現代日本における自立とは何かを考察した本。
副題に福沢諭吉と夏目漱石に学ぶとあるように明治初期と末期の知識人の考えを引用しながら、現代の若者の自立について述べています。諭吉の「向上心」は、社会が活性化している時のモチベーションとなる。よく学びよく働き、収入を得るのは社会の理想と考えた諭吉に対し、そういう時代を経た後の漱石は、その弊害ばかりが目立つ社会を否定的に捉えている。彼らの時代というのは、昭和の高度成長期からから平成の停滞期に陥った現代の日本人のマインドの変化に近いものがあると著者は考えている。
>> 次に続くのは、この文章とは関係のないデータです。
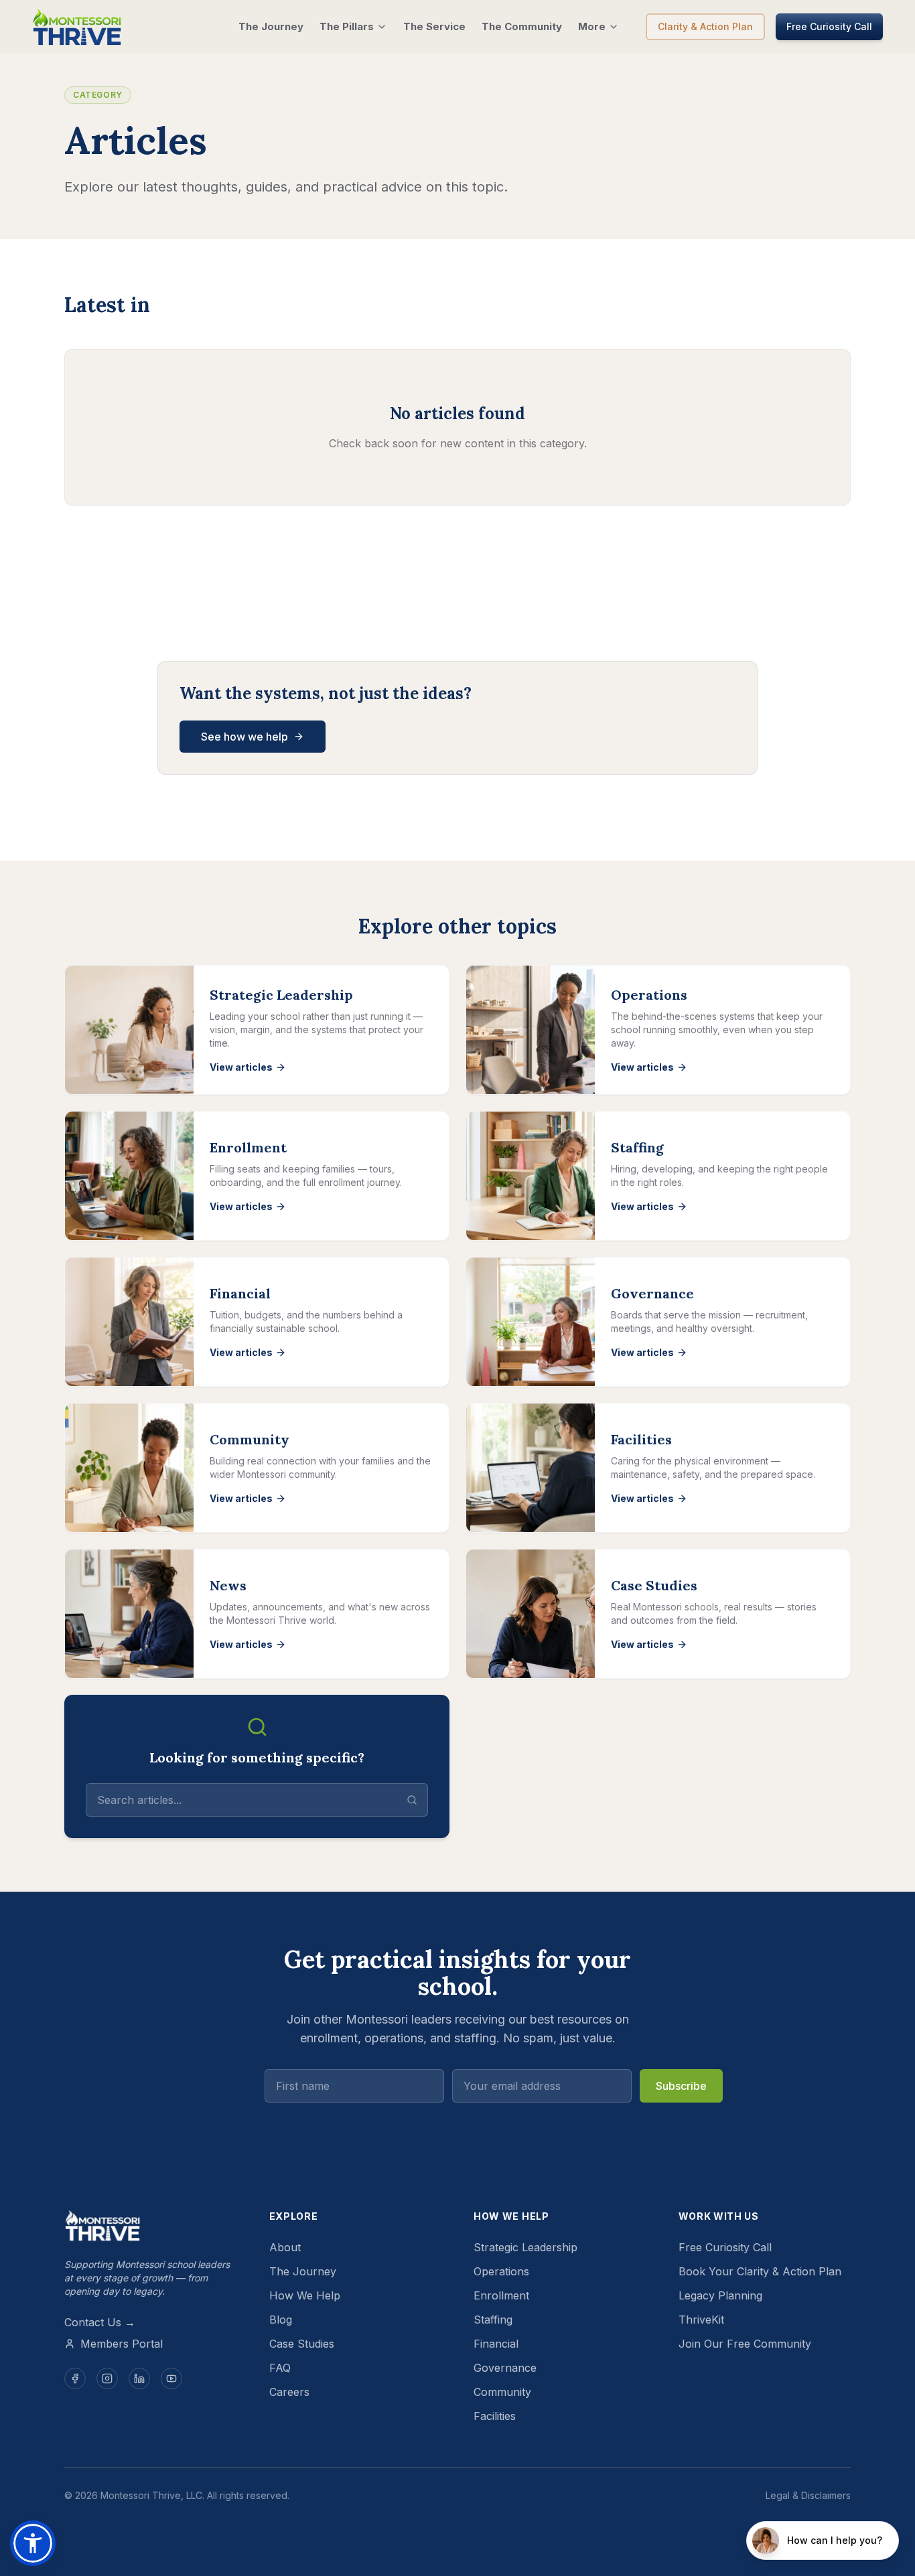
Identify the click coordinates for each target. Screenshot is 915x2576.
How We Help (304, 2295)
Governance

読んでみて、なかなか面白い考察で納得できる部分も多かった。けれども内田樹の主張に共鳴しているのか、後半はやや引用も多いのが気になった。過去の欧米知識人の考え方を紹介して論理的な考察を試みていますが、結論として日本人が今後どうあるべきなのかが、ややわかりにくい。いろんなメディアで、様々な知識や考え方を吸収した現代日本人にとっては、諭吉や漱石のようなシンプルな考え方で実践するのが難しい状況にあるのかもしれない。現代は様々な考え方に迷う「優柔不断な時代」なのだろう。
そういえば、バブルの頃は「優柔不断な男」は嫌われた時代でした。高度成長期とはそういうシンプルな時代だったので、とにかくよく遊びよく働く人が持て囃されたのだと思います。